Answer with the exact lines of the following material from the one containing "Soft & Plush Kids’ Rugs (1068, 1041)" through the one containing "Eclectic Fusion (1051, 1499)", both end lines included.

Data provided ::
***
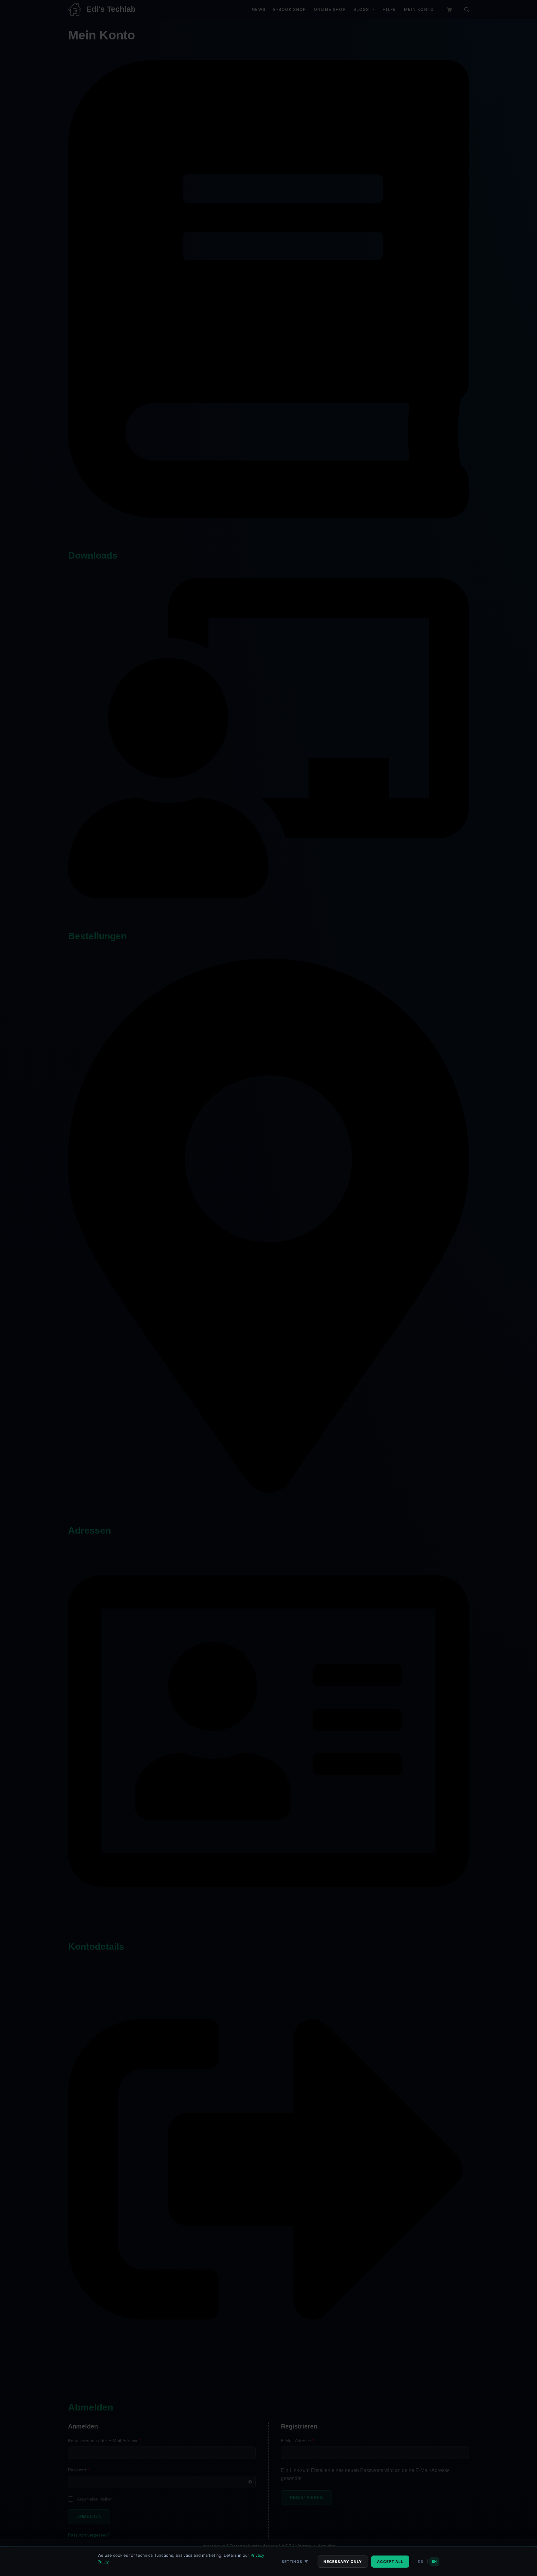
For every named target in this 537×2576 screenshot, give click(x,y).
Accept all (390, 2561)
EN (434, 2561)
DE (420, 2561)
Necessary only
***
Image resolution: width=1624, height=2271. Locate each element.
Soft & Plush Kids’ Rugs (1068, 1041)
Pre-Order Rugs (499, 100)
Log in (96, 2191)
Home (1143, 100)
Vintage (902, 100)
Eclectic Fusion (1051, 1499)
***
Reply to the task ::
Soft & Plush Kids’ Rugs (1068, 1041)
Pre-Order Rugs (499, 100)
Log in (96, 2191)
Home (1143, 100)
Vintage (902, 100)
Eclectic Fusion (1051, 1499)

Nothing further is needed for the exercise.